As a extra precaution - I'd get 2 compression stop ends (I think that's what they are called) and that way you can leave the rad off as long as you want - knowing even if someone "turns" the TRV, no water comes out.


----------



## Doug B (21 Nov 2009)

Stevie.

Trv`s come with a plastic top that replace the head when removing a rad.

The head is heat sensitive so is not ideal for depending on to isolate the valve.

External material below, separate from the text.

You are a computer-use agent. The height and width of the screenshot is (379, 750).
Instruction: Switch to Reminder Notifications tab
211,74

If you haven`t got a plastic top, then i`d suggest you buy a 1/2" threaded cap to fit on the outlet part of the valve to prevent any leakage.


----------



## matt (21 Nov 2009)

In my experience TRV's tend to dribble a bit. Placing a coin under the plastic cap tends to solve the problem.


----------



## RogerS (22 Nov 2009)

And don't forget that there is a horrible amount of water still inside the radiator and even worse loads of black crud...all ready to run out onto your carpet. 

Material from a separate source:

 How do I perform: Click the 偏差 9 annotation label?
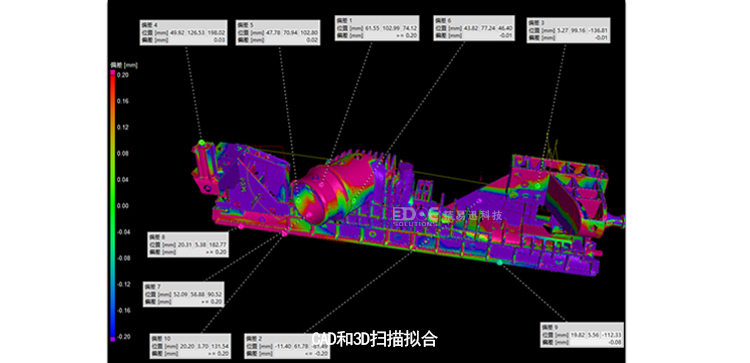(x=582, y=335)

And don't think that it will stay inside the rad because there's no airhole at the top to allow the water to fall out. It will. DAMHIKT.


----------



## StevieB (22 Nov 2009)

Thanks guys, by the time SWMBO had stopped umming and ahing over carpets and wallpaper this afternoon I ran out of time to remove the rad :roll: Will give it a go next weekend - hate doing plumbing jobs when the DIY shops are shut as I always need something as an emergency :wink: 

Ta for the advice, 

Steve


----------



## Digit (22 Nov 2009)

I do agree. I refuse to do any such DIY jobs of that kind at weekends for the same reason.

Roy.


----------



## Soulfly (22 Nov 2009)

I would try the technical section on the Practical Classics forum. Any of you watch Wheeler Dealer or Chop Shop on Discovery? Amazing what these guys can do.


----------



## cutting42 (22 Nov 2009)

Hiya

I did this a couple of weeks ago and my plumber mate HIGHLY recommended either blocking off the outlet of the TRV or if it came with a decorating cap, use that. I am assuming you do not have the decorating cap so I recommend getting a blanking plug from B&Q or Wickes like This one here for 22 mm, they do a 15mm as well.
HTH


----------



## xy mosian (22 Nov 2009)

Just in case you think the radiator is dry, when you have it away from the wall, Turn it over, valve holes to the sky.  

xy


----------



## jasonB (22 Nov 2009)

Soulfly":ngivkx8t said:


> I would try the technical section on the Practical Classics forum. Any of you watch Wheeler Dealer or Chop Shop on Discovery? Amazing what these guys can do.



Its a TRV not TVR :roll: 

Jason

TRV = Thormostatic Room Valve


----------



## rkchapman (22 Nov 2009)

Beware the frost setting - your trv may be closed now, but it will open in the middle of the night if it gets cold enough.


----------



## petermillard (23 Nov 2009)

rkchapman":2zf9v7wx said:


> Beware the frost setting...


Yep, make sure the valve isn't on the '*' - there's sometimes a couple of little plastic pins that you have to take out to enable the head of the valve to turn all the way round to '0'; do that and you shouldn't have to worry about capping the valve.

Remember as well that if you have a combi boiler, the system is pressurised. A good trick is to shut off the valves then bleed the rad (with a key in the usual way) into a small paint kettle or similar, just to take the pressure off.

Once you've done that, you can loosen-off the nuts where the rad tails join the valves (you'll get a little dribble of water out, but not much as the only pressure it's under now is from the weight of water within the rad) and there's usually enough 'play' in the feeds to be able to lift the rad off it's brackets and drop it flat onto the floor, or if the feed pipes are particularly long, onto a shallow box or a few bits of timber. Remember it's full of water so will be quite heavy, and it's important not to put the feeds under unnecessary lateral pressure!!

Now with the rad flat on the floor, the bulk of the rad will be below the level of the valves, so you can undo the valve nuts fully with minimal water loss; as soon as they're undone, just upend the rad onto its head (tails uppermost) and carry it carefully (still full of water remember!) out of the house to drain it in the gutter.

HTH, Pete.


----------



## StevieB (28 Nov 2009)

Thanks for all your advice guys, job done today and was pleased I had no problems in the end. Have capped both pipes as suggested just to be on the safe side. Still has not cured my hatred of plumbing, but has not made it worse either!

Cheers,

Steve


----------